Wo es vorher nur darum ging, wer welche Regeln befolgt, oder eben nicht, so geht es nun darum, nicht länger nur ein Ich zu sein, sondern ein Wir. Ohne einvernehmliche Gesten, ohne das Vertrauen in den anderen, ist kein Vorankommen. Man hat festgestellt, dass nicht nur der Verkehr in den Shared Space-Bereichen sicherer wird und man sogar schneller vorankommt (zwar fließt der Verkehr langsamer, aber er stockt nicht, er bleibt im Fluss), es ist auch so, dass die Menschen, die in diesen Kommunen leben, deutlich engere Sozialkontakte zu ihren Nachbarn pflegen.

Was lernen wir nun daraus? Dass ein Raum, der nicht determiniert ist, der das Individuum fördert und widerspiegelt, gleichzeitig den Gemeinsinn fördert. Und wir lernen, dass Achtsamkeit das Fließen begünstigt. Und das gilt nicht nur für den Verkehr.

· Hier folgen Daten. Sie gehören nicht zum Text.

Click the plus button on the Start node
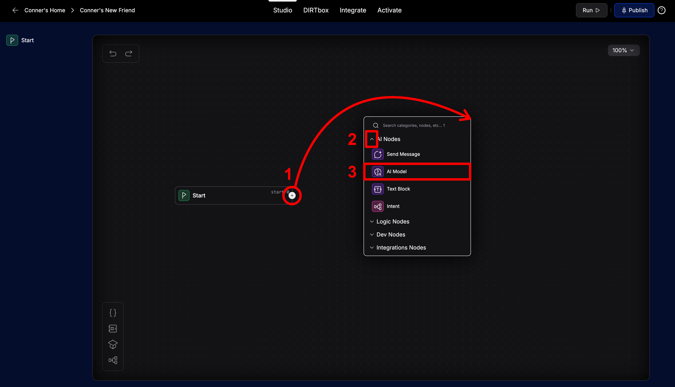This screenshot has height=387, width=675. click(292, 195)
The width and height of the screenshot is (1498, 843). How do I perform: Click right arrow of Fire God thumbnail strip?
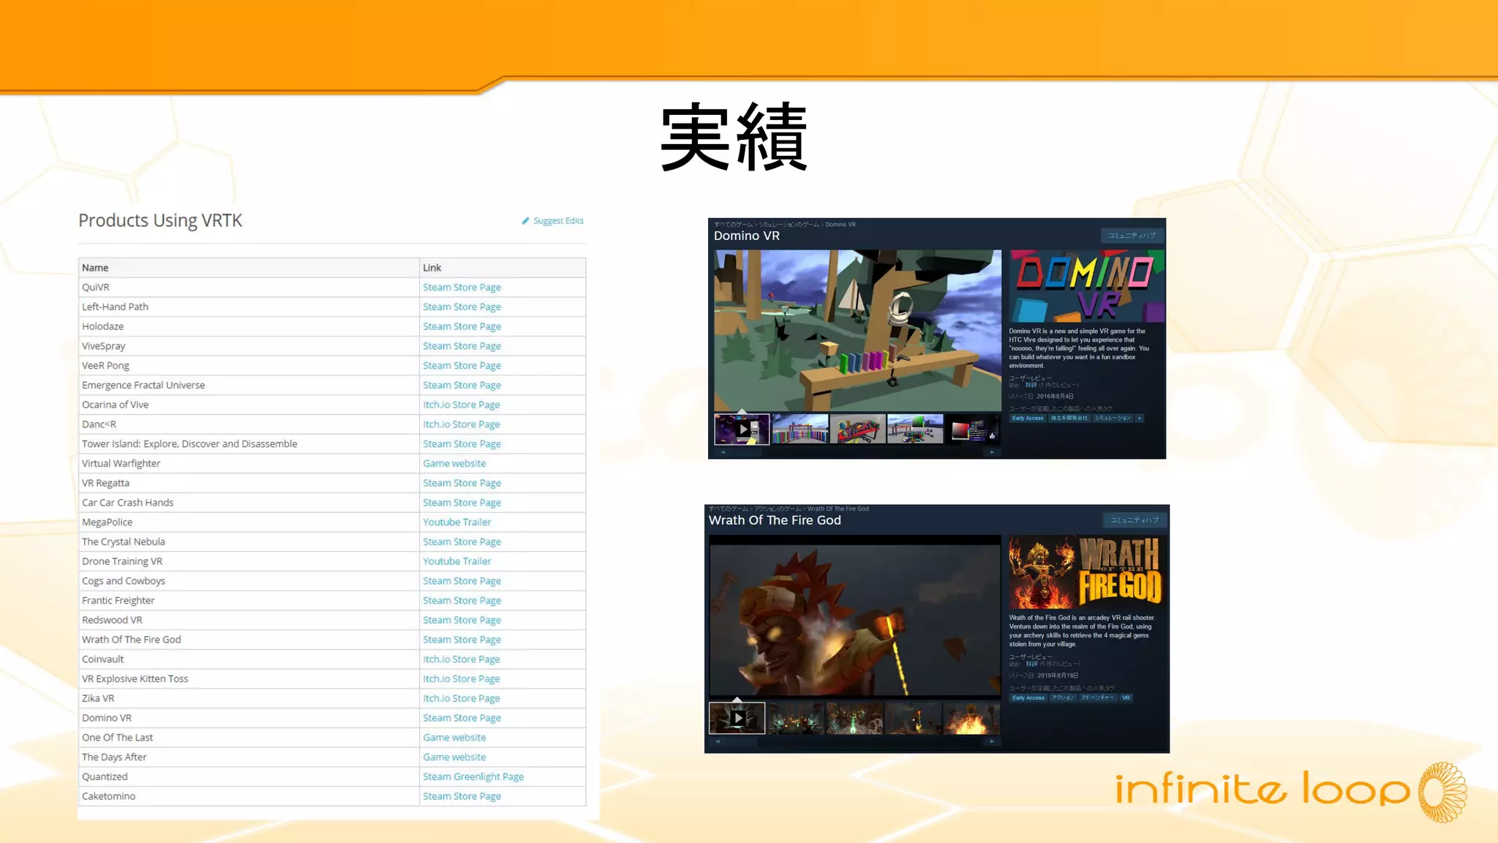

Genau so ist es in der Kunst.

Verharre ich in alten Denkstrukturen und Handlungsmustern oder bringe ich die Bereitschaft mit, diese aufzubrechen, mein Ego zu erkennen, es durchaus liebevoll anzunehmen, aber es dann ziehen zu lassen, um neue Wege zu erforschen und Blickwinkel auszuprobieren? Bringe ich meine Kreativität selbst ins Stocken durch allzu viele Verkehrsschilder und -regeln (selbst auferlegt oder von der Gesellschaft oktroyiert, das spielt keine Rolle)? Wieso verbanne ich sie dann nicht mal und versuche sie durch Achtsamkeit zu ersetzen?

Denn das ist auch im Alltag möglich. Und vielleicht fließt der Fluss dann geschmeidiger und kreative Ideen finden leichter ihren Weg zu mir, bzw. ich be-achte sie plötzlich, wo sie vorher an mir vorbei gerauscht wären, weil ich viel zu sehr damit beschäftigt war, vor dem Stopp-Schild zu verharren.

Seid also achtsam und seht, was passieren wird.